--- What to produce ---
Please copy exactly the line containing "1168x543 pixels." and every line after it, through the last line of the records below, leaving out all pictures.

[Stored data]
☆ ☆ ☆ ☆

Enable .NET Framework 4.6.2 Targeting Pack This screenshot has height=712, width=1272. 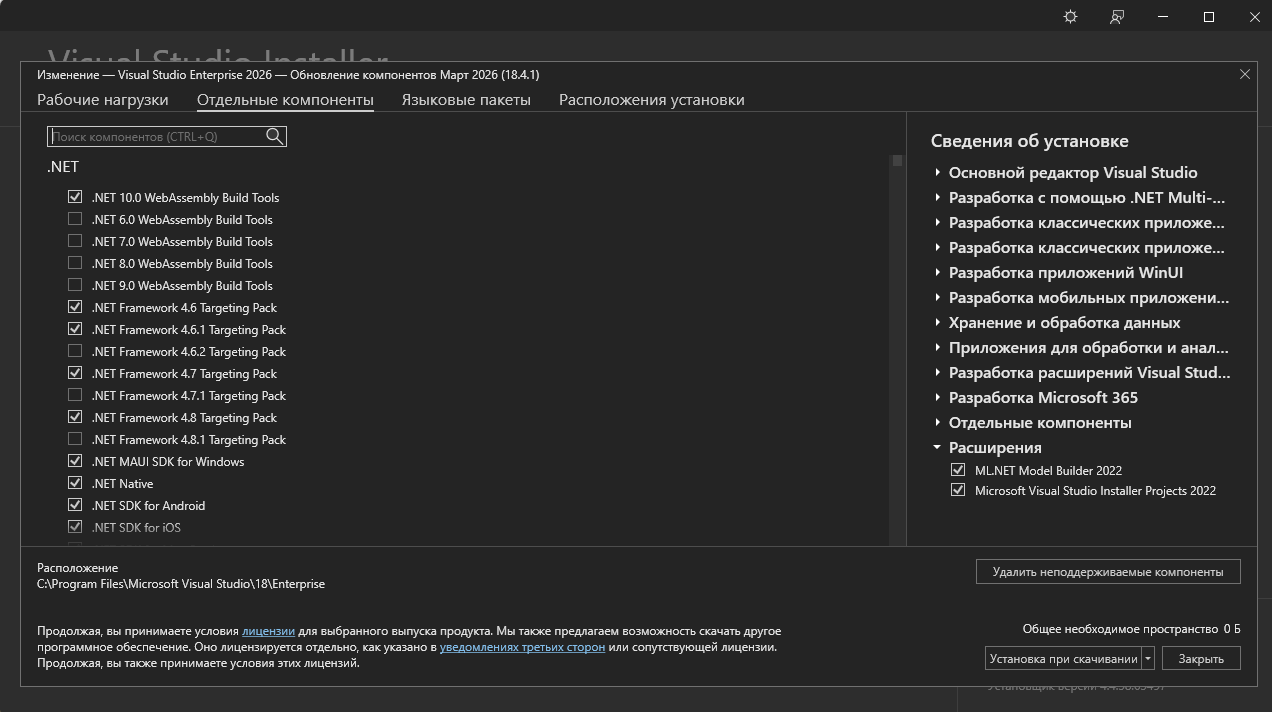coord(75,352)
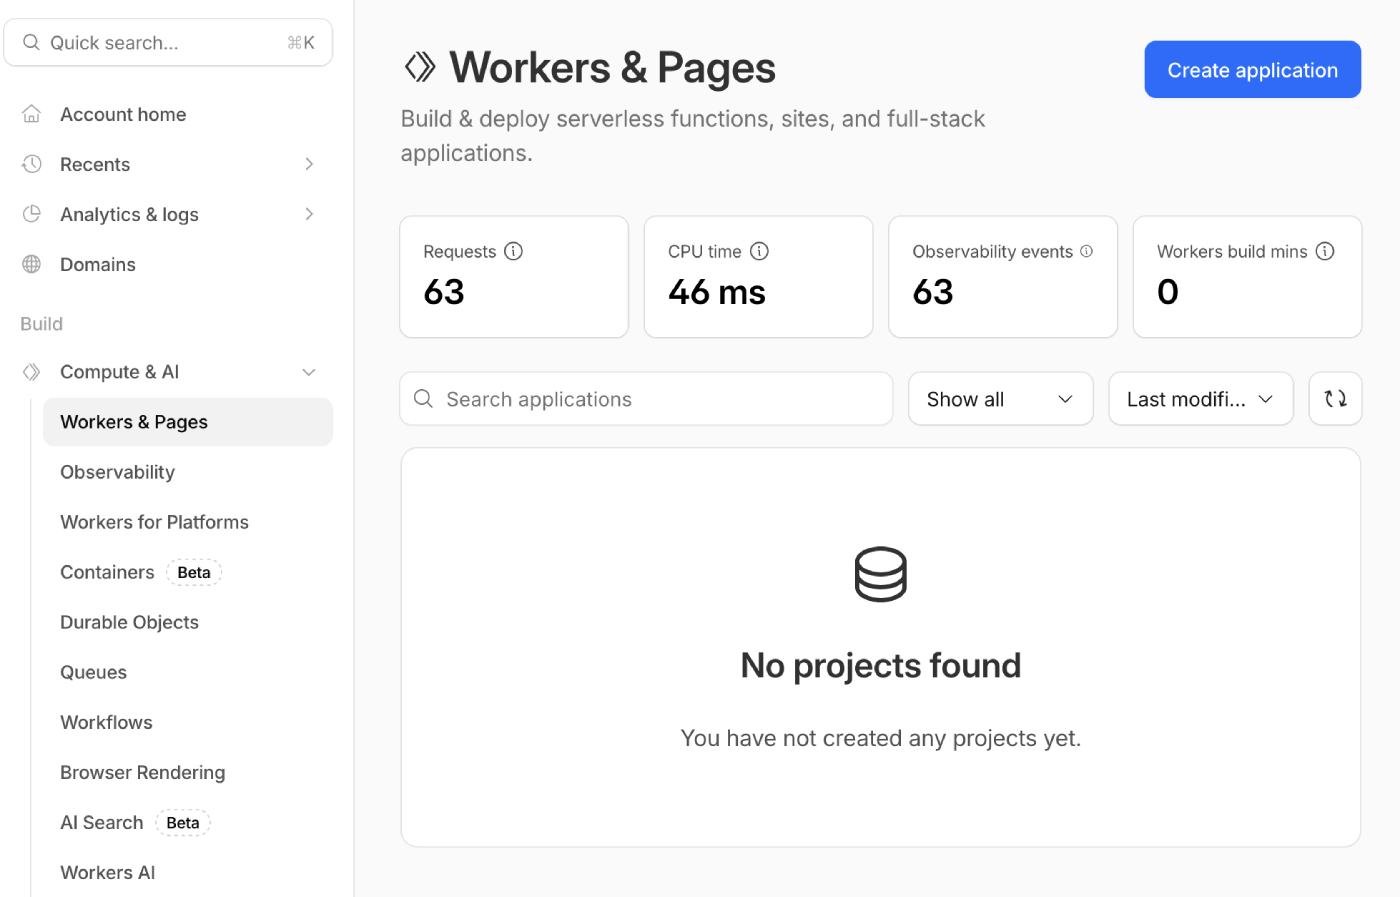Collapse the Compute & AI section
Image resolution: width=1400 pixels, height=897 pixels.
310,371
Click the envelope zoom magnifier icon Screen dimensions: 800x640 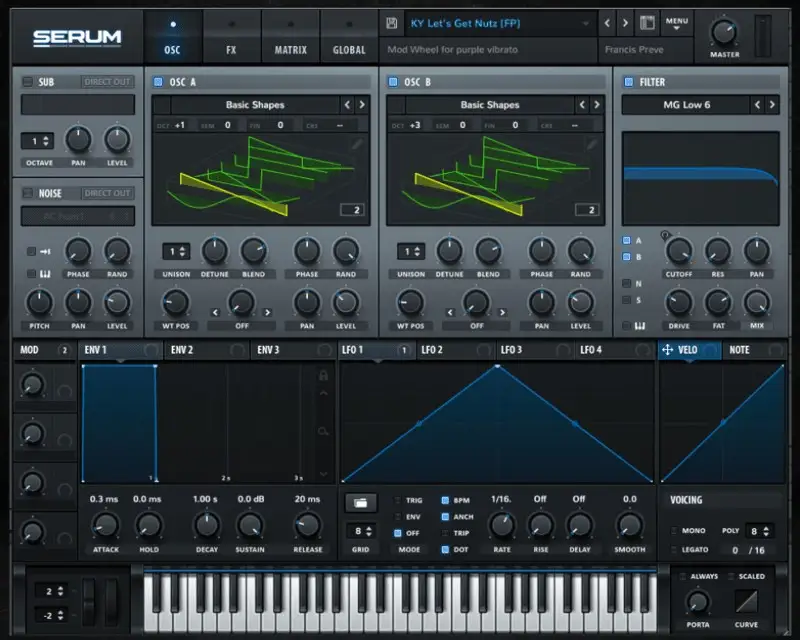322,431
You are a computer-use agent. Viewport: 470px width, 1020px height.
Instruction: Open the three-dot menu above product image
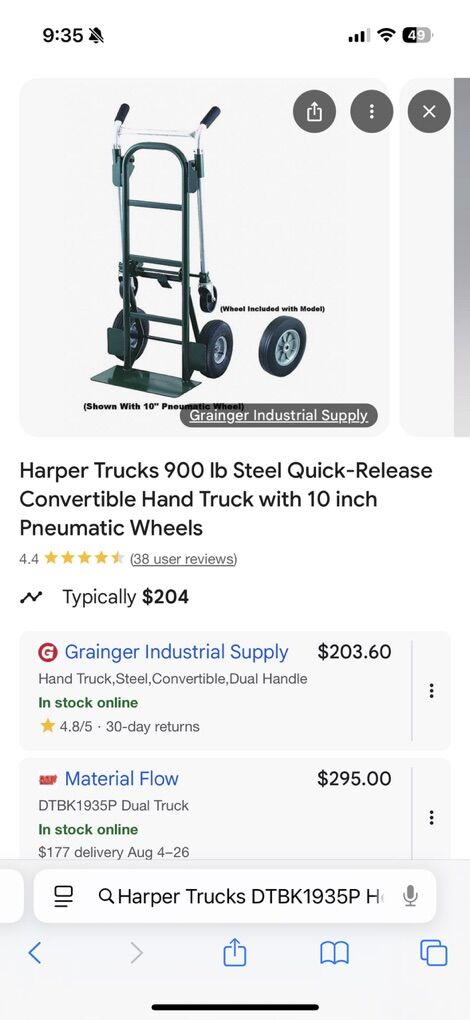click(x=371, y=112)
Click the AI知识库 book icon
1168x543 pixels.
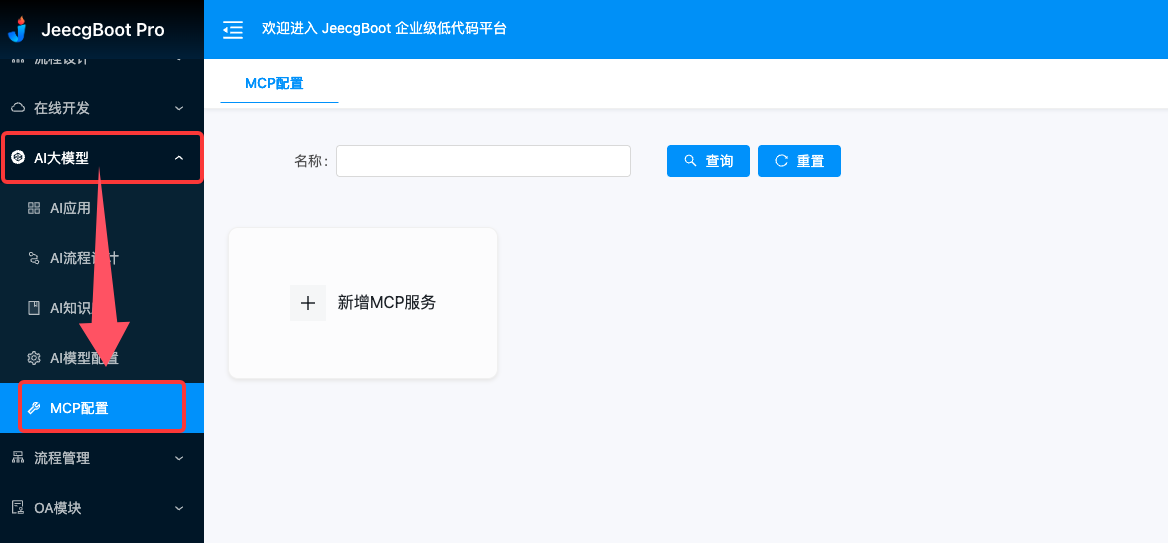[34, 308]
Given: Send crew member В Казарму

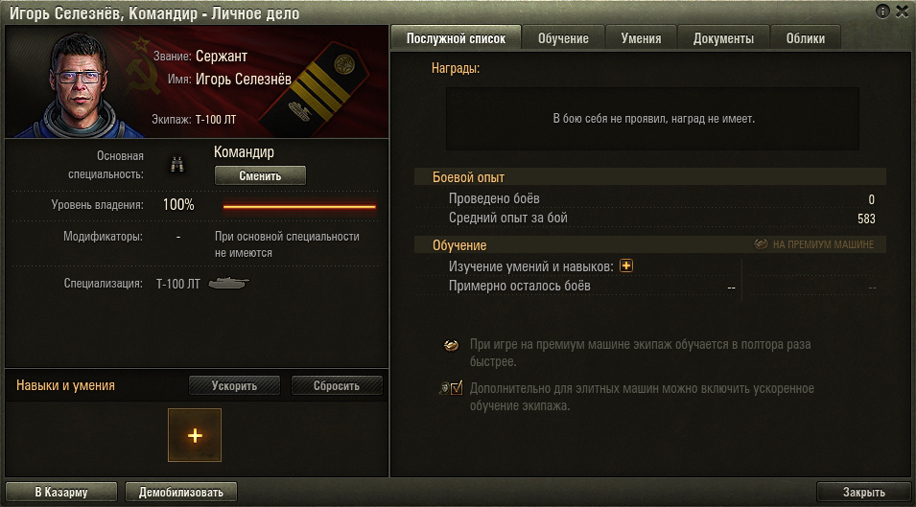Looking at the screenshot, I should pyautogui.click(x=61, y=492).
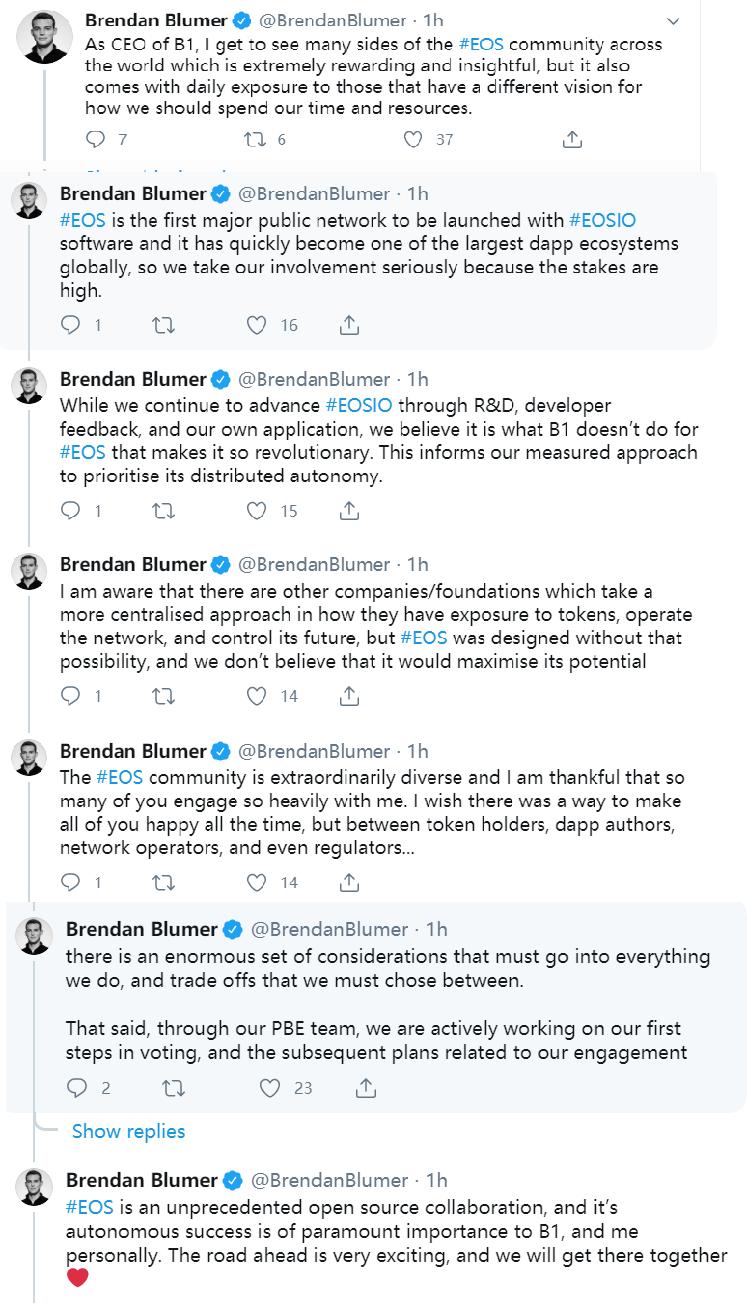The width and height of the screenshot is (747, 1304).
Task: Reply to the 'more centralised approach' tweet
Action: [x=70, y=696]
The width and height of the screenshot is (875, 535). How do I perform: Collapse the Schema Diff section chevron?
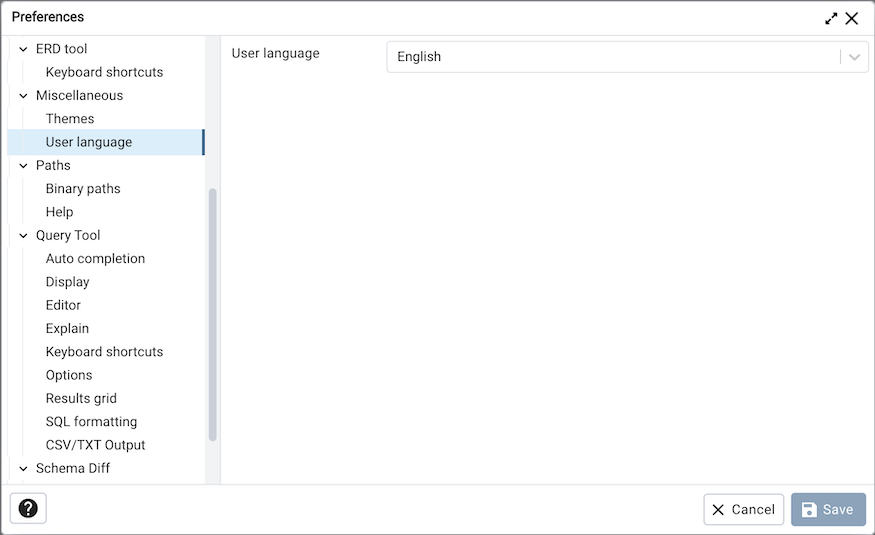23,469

☆ ☆ ☆ ☆

--- Response area ---
1168x543 pixels.
[34, 308]
Given: Send crew member В Казарму

Looking at the screenshot, I should pyautogui.click(x=61, y=492).
The width and height of the screenshot is (747, 1304).
Task: Reply to the 'more centralised approach' tweet
Action: [x=70, y=696]
The width and height of the screenshot is (875, 535). How do I perform: Collapse the Schema Diff section chevron?
23,469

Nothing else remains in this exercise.